START Task inputs
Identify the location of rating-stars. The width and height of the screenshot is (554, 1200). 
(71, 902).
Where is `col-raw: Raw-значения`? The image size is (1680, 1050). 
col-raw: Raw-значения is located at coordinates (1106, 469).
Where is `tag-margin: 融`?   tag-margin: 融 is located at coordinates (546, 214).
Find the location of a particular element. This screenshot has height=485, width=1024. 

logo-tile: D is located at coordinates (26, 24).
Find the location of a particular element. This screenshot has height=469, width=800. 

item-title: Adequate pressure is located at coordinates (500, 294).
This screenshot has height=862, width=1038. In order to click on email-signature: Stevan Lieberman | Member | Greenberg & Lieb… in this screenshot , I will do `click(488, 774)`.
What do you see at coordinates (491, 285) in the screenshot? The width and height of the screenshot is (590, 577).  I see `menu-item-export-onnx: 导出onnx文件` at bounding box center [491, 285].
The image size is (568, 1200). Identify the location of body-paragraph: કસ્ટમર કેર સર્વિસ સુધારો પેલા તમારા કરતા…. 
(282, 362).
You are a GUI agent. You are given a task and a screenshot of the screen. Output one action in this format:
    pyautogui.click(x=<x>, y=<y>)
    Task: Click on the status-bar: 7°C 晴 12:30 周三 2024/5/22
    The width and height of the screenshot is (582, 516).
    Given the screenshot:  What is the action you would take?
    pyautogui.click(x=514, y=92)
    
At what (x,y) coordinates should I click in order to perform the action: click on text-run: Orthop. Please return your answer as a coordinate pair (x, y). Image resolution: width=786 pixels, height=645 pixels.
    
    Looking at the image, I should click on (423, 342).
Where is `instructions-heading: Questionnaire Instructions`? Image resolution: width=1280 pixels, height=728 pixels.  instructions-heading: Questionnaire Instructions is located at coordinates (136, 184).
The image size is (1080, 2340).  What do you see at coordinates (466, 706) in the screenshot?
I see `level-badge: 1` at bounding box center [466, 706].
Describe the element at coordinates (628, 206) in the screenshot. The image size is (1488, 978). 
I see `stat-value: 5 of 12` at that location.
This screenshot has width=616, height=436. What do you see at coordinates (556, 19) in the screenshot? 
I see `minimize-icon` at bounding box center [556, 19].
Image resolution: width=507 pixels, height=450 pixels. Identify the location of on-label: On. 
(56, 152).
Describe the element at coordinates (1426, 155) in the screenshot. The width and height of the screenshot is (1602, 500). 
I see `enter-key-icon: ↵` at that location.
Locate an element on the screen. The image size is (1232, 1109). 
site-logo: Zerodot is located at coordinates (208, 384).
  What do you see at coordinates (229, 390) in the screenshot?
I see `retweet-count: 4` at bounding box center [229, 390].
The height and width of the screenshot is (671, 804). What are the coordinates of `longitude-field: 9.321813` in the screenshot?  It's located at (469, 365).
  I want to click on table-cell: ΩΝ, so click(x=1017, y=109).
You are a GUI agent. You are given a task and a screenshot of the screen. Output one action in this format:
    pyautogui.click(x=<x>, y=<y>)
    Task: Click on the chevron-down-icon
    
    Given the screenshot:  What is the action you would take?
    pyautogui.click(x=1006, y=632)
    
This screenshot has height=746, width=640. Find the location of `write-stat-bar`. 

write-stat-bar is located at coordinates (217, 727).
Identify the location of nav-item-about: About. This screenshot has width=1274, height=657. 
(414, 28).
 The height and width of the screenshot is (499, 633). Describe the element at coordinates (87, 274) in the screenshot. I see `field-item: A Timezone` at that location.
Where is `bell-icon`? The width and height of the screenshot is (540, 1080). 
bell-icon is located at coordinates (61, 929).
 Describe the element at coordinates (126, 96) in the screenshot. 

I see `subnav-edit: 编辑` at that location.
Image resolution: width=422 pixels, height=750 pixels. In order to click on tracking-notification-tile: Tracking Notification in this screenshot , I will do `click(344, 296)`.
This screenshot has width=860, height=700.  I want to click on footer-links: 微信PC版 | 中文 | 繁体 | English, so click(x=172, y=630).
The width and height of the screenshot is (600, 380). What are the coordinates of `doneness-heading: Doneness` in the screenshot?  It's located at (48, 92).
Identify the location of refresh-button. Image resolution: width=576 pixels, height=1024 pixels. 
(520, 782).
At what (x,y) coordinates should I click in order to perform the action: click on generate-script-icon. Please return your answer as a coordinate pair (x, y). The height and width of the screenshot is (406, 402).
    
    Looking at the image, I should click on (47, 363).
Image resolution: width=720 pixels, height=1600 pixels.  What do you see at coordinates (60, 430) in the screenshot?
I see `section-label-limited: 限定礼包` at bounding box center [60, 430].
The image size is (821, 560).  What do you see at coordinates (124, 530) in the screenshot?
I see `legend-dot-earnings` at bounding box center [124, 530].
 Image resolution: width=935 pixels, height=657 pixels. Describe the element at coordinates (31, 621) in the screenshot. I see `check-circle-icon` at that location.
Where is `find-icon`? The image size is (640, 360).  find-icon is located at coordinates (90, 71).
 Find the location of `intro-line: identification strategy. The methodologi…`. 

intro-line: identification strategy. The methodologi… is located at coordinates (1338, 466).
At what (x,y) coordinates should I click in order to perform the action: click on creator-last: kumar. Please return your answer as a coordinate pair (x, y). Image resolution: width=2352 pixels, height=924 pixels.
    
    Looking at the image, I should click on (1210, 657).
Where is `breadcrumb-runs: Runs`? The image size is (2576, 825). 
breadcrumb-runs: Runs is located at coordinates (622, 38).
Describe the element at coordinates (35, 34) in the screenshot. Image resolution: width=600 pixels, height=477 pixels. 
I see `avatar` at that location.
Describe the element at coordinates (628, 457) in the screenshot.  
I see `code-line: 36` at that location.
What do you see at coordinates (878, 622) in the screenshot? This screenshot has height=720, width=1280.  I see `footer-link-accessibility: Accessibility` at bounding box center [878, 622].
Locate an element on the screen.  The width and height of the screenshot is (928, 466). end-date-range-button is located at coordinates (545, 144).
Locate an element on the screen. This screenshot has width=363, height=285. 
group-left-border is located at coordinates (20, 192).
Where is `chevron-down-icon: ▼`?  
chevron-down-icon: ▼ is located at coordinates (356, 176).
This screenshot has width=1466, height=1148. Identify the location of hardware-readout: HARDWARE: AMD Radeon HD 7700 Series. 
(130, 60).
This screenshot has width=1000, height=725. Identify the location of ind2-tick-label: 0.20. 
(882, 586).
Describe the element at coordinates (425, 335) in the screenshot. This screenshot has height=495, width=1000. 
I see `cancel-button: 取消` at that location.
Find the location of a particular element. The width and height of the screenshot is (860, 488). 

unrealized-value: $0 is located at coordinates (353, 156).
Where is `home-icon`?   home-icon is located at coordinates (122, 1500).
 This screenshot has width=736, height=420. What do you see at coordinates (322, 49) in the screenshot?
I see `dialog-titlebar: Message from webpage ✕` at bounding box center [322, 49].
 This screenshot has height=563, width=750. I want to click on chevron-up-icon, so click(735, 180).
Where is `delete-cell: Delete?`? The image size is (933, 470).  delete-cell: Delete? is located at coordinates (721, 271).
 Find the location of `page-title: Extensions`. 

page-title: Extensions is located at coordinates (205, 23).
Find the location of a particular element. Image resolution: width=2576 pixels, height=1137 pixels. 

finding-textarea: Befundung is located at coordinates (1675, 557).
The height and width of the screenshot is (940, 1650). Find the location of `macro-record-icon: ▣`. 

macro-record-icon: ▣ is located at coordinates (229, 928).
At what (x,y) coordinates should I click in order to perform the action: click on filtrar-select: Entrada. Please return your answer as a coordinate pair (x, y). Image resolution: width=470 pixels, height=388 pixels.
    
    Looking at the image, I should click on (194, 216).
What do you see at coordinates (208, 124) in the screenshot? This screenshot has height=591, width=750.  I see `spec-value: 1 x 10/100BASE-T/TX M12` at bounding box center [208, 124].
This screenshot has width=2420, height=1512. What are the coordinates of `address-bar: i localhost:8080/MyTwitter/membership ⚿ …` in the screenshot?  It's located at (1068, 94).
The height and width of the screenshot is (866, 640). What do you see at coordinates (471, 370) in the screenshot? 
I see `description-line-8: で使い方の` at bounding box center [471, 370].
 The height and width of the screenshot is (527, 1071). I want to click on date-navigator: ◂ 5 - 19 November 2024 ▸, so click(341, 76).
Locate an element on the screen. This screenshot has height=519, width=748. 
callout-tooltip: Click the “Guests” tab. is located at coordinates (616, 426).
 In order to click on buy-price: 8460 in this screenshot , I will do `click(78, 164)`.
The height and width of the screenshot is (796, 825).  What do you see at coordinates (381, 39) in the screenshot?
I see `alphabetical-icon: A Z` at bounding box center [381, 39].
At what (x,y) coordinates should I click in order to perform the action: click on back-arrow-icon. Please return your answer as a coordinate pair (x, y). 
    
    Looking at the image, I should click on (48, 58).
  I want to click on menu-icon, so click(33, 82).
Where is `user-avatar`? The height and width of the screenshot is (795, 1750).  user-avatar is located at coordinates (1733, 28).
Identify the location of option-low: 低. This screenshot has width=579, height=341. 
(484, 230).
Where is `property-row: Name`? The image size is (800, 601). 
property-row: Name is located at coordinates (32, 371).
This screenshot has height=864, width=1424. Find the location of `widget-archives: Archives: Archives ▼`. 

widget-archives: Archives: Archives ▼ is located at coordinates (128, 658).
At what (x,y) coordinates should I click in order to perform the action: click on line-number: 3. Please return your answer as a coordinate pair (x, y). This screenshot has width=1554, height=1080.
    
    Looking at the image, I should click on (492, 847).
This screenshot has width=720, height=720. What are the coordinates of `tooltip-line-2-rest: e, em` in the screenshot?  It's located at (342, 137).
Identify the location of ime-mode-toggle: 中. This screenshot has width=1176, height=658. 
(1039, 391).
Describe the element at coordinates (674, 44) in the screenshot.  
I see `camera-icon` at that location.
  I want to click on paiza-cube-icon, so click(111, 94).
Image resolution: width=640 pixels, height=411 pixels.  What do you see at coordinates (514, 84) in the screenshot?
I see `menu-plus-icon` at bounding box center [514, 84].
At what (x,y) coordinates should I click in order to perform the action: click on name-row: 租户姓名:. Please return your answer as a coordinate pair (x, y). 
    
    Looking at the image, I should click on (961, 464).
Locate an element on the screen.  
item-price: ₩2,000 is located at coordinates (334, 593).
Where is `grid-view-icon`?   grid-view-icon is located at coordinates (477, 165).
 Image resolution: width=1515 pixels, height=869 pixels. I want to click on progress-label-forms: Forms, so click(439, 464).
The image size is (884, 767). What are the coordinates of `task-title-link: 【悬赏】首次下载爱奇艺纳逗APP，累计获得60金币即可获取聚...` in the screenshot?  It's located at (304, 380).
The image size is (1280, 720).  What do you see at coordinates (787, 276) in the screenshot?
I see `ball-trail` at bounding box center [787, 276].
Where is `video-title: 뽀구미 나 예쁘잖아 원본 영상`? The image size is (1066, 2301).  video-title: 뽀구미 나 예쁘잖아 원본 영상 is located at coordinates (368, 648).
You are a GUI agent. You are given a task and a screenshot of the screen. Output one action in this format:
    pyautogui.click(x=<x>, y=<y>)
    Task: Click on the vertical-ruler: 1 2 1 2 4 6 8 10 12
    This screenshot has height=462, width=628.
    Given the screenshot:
END Task inputs
Exercise requirements | Render the part of the listing that opens with the line containing "has width=1554, height=1080." and closes with the line containing "This screenshot has width=720, height=720.", both included, as a numbered list without blank lines.

Response |
1. At what (x,y) coordinates should I click in order to perform the action: click on line-number: 3. Please return your answer as a coordinate pair (x, y). This screenshot has width=1554, height=1080.
2.     Looking at the image, I should click on (492, 847).
3. This screenshot has width=720, height=720. What are the coordinates of `tooltip-line-2-rest: e, em` in the screenshot?  It's located at (342, 137).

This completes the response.